─── Entries supplied

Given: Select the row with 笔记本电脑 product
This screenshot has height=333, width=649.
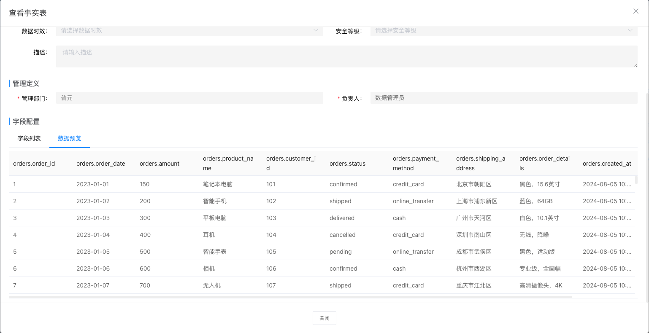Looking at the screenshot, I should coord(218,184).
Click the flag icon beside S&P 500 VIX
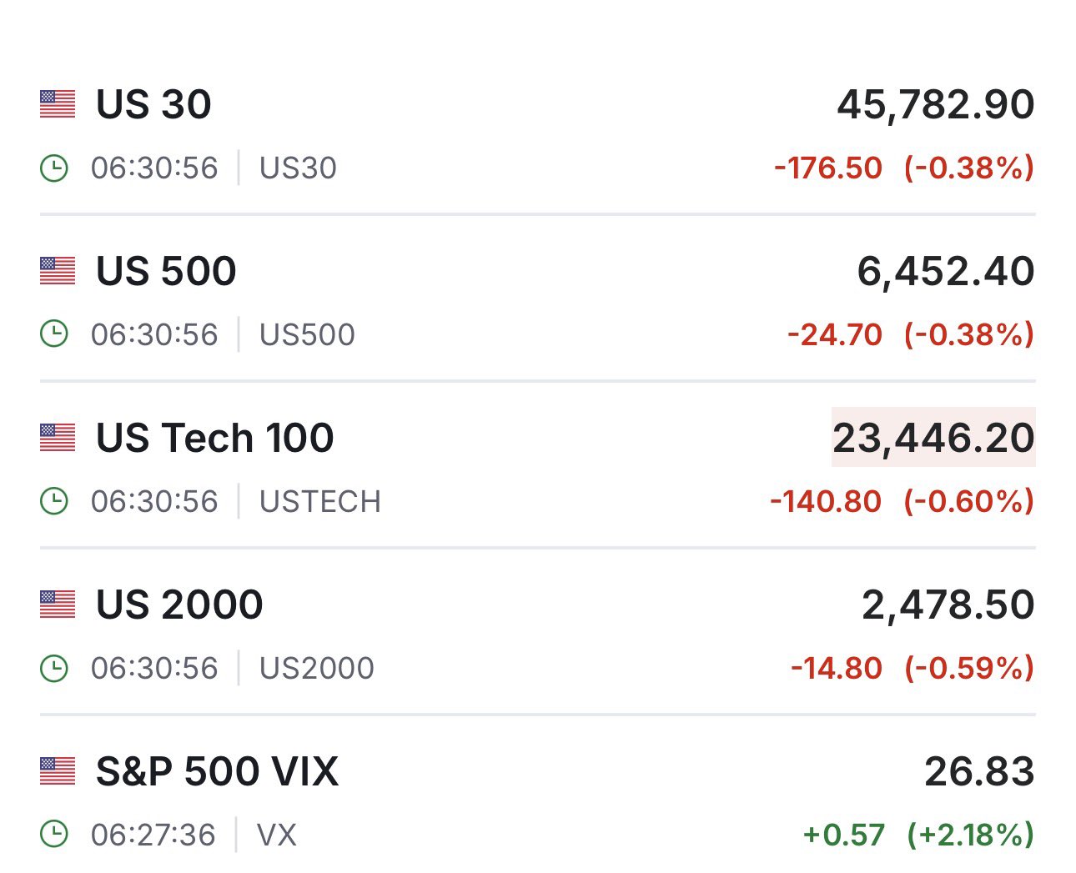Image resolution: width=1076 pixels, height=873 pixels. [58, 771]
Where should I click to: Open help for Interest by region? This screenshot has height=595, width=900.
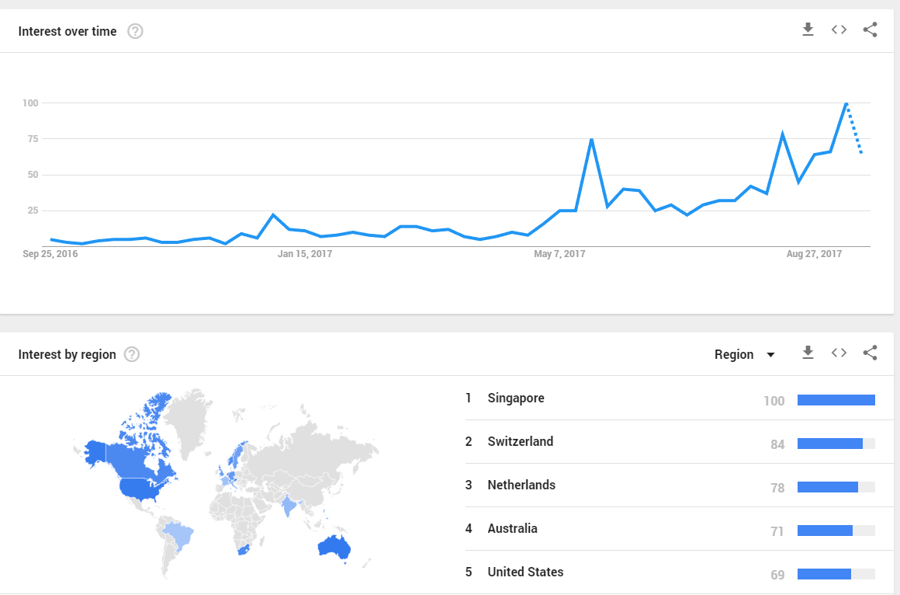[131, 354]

──────
─── Entries supplied

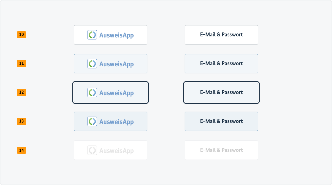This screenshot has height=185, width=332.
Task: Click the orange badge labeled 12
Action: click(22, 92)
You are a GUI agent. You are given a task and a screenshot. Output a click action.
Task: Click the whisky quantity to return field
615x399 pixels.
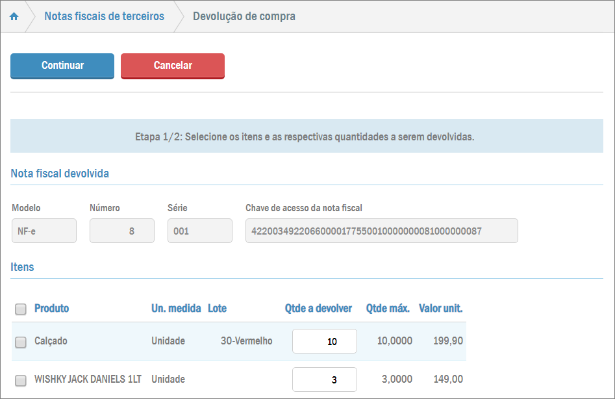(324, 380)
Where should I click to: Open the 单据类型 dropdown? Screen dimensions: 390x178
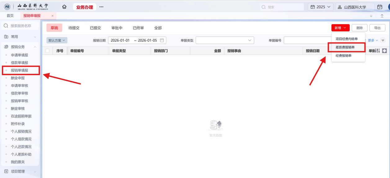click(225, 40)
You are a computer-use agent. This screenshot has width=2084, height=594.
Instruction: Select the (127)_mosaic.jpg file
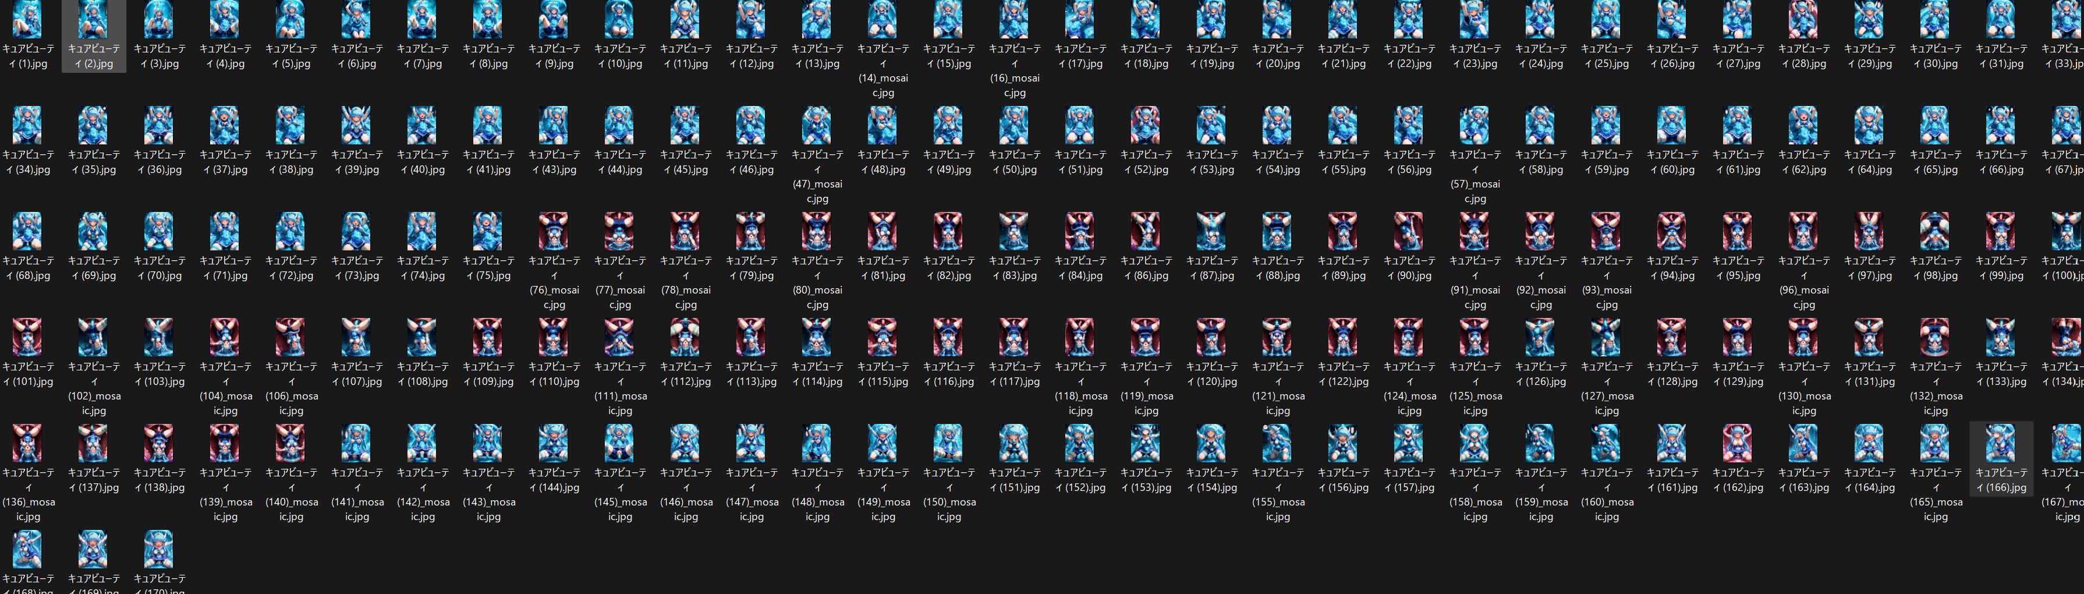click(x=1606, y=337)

──────
─── Entries supplied

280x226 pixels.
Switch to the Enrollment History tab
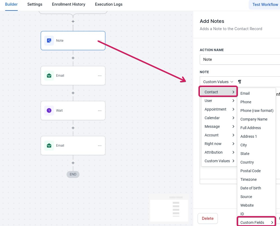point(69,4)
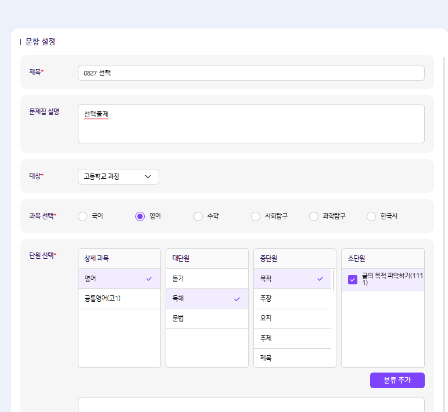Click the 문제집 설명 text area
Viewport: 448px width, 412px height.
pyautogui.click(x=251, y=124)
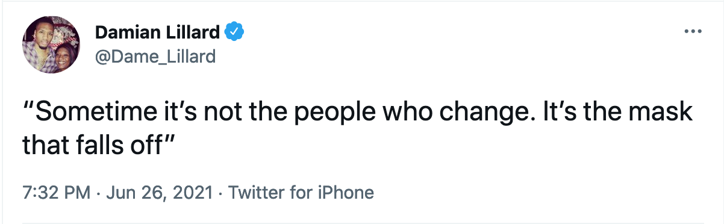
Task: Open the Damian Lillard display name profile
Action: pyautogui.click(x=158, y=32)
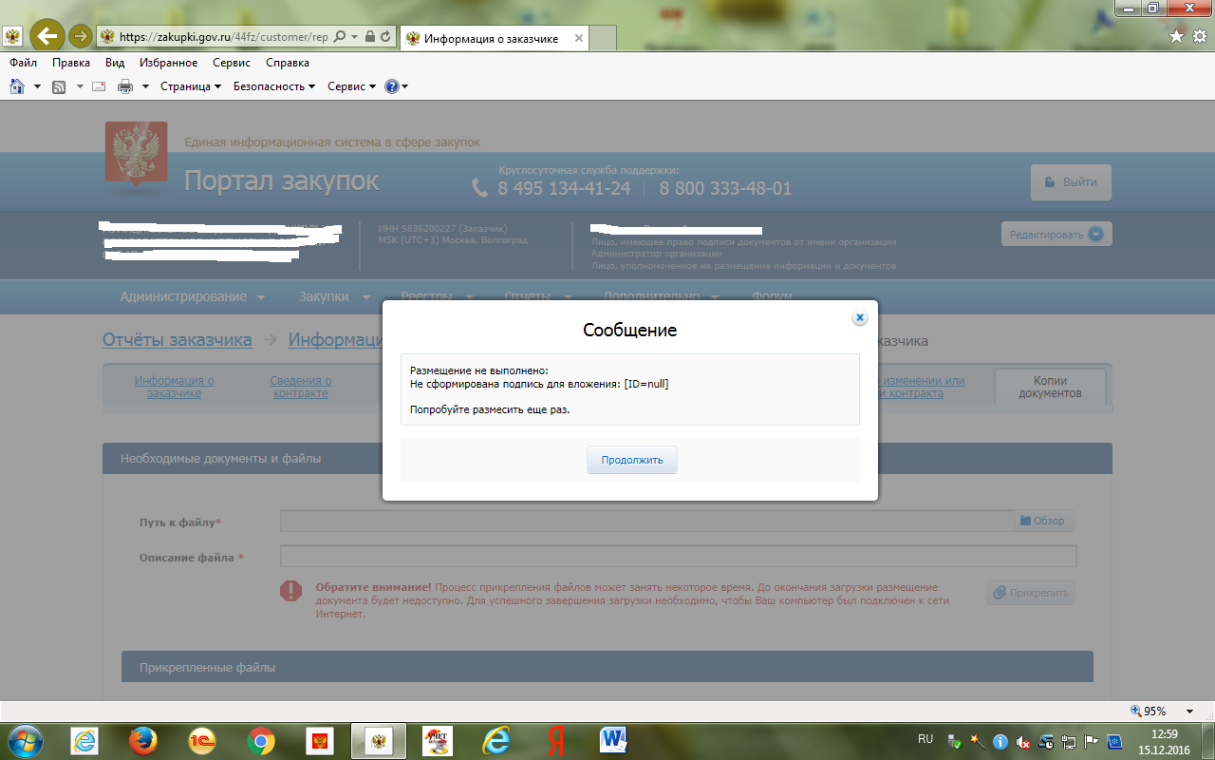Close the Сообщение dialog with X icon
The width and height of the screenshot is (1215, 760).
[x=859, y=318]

──────

About this exercise:
Count up the lines containing "agent" in the listing above, then write that number and stop.

Written answer:
2